For low cutoff size selection we optimized the ratio of AMPure beads (Agencourt Biosciences, Beverly, MA, USA) and buffer to 0.7 times the volume of the DNA solution (that is, 70 ml beads added to 100 ml DNA) to remove fragments <300 bp. For buffer exchange, an excess of beads and buffer will ensure binding of nearly 100% of DNA fragments in solution. In our current production process we use 1.8 times the reaction volume or 1.8×; however, in practice values above 1× appear to be effective. For both of these implementations of SPRI, the DNA and bead solution are incubated for 5 minutes at room temperature. The magnetic beads with the DNA fragments reversibly bound to their surface are collected using a magnetic base station on the automation deck. Buffers and/or smaller fragments are removed with the supernatant. Beads are washed with 70% ethanol while still immobilized by the magnetic field. Ethanol is removed and the plate is moved from the magnet to another position on the deck to allow the beads to dry. Low ionic strength solution is added (10 mM Tris-Cl, pH 8.5) to dried beads to elute the DNA from the beads. DNA is then collected by returning the plate to its magnetic base and aspirating the eluate. Two different magnetic base stations are employed. In general, for wash steps in which DNA fraction remains on the beads, side magnets are used (DynaMag-96 Side; Invitrogen #123.31D) as they maximize the amount of supernatant that can be removed. For elution steps in which the DNA is removed in the supernatant, flat magnets are used (DynaMag-96 Bottom; Invitrogen #123.32D) as they maximally retain the beads.
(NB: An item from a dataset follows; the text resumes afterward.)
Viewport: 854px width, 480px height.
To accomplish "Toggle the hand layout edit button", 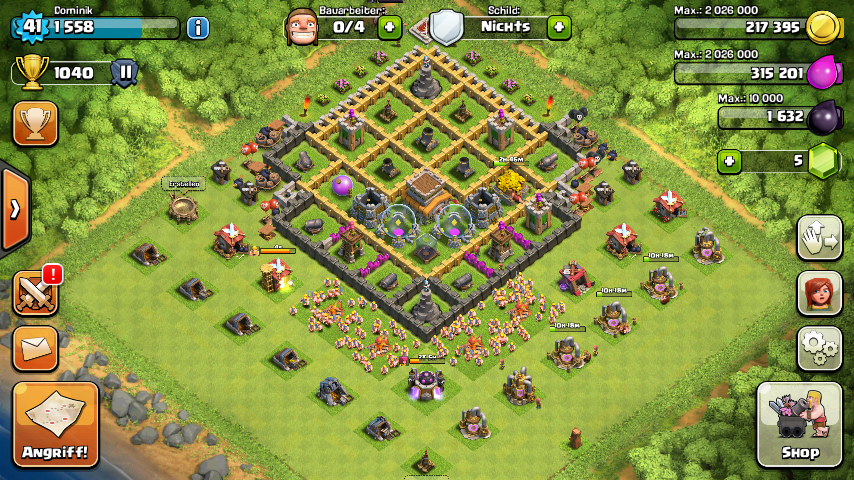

The exception is when reaction volumes are low (such as after fragment polishing), in which cases the bottom magnet is also used for washes.
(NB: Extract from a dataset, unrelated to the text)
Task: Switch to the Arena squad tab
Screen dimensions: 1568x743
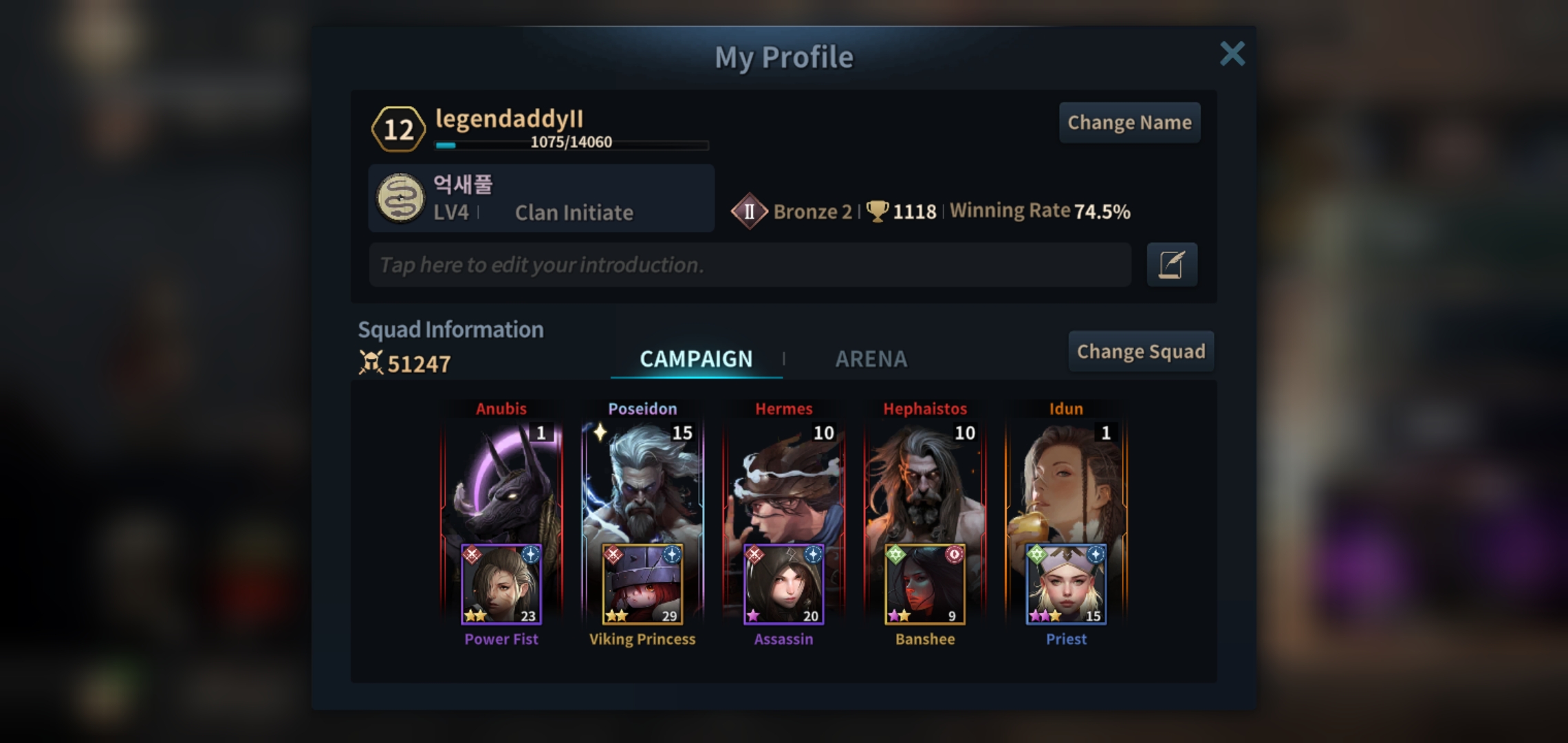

A modified version of the low cutoff method is used to perform accurate and scalable selection of DNA fragments in the desired size range (300 to 1,000 bases). First, beads and buffer are added in a ratio (0.5 times the reaction volume) that promotes high-affinity binding of only large fragments. Fragments above 800 bp in size will preferentially remain bound to the bead fraction. The supernatant is then collected and added to a second reaction with beads and buffer at a higher ratio (0.7 times the reaction volume). From this mixture the eluate is collected as described above, removing fragments below the desired range (<300 bp) in the supernatant. This provides a method to replace size selection by agarose gel that is accurate, scalable and amenable to automation.